+++ Material supplied

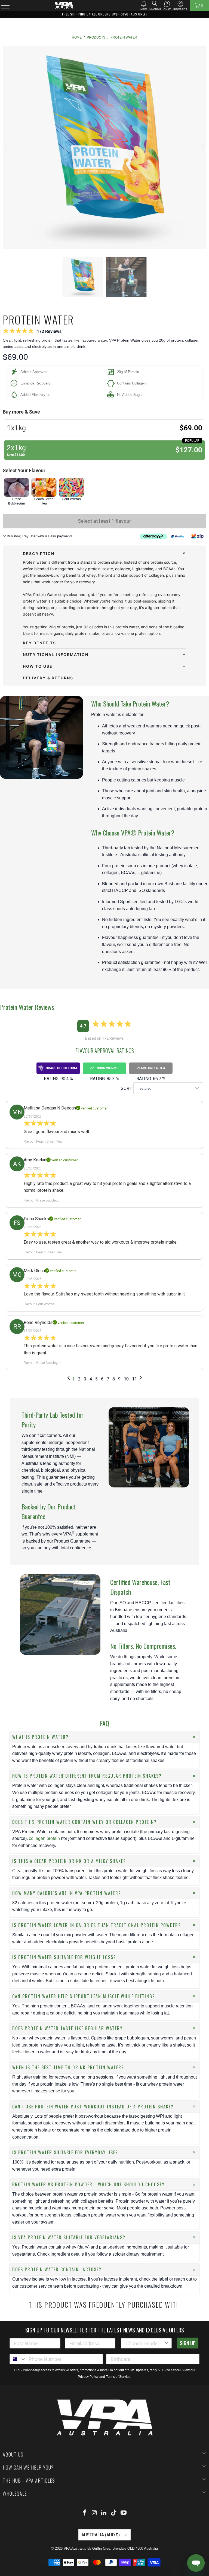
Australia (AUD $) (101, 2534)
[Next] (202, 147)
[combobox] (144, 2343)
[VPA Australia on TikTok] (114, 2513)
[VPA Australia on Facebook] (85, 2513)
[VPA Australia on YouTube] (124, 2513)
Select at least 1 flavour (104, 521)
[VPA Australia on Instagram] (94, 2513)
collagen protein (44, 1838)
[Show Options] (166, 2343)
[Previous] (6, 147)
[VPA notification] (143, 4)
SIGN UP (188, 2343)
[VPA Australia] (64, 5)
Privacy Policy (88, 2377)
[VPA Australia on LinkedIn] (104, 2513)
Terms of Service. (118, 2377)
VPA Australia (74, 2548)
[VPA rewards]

++++++

» Instructions to follow
Now copy each line of the entries that mentions "Australia".

» Solved exercise
Australia (AUD $) (101, 2534)
[VPA Australia on TikTok] (114, 2513)
[VPA Australia on Facebook] (85, 2513)
[VPA Australia on YouTube] (124, 2513)
[VPA Australia on Instagram] (94, 2513)
[VPA Australia] (64, 5)
[VPA Australia on LinkedIn] (104, 2513)
VPA Australia (74, 2548)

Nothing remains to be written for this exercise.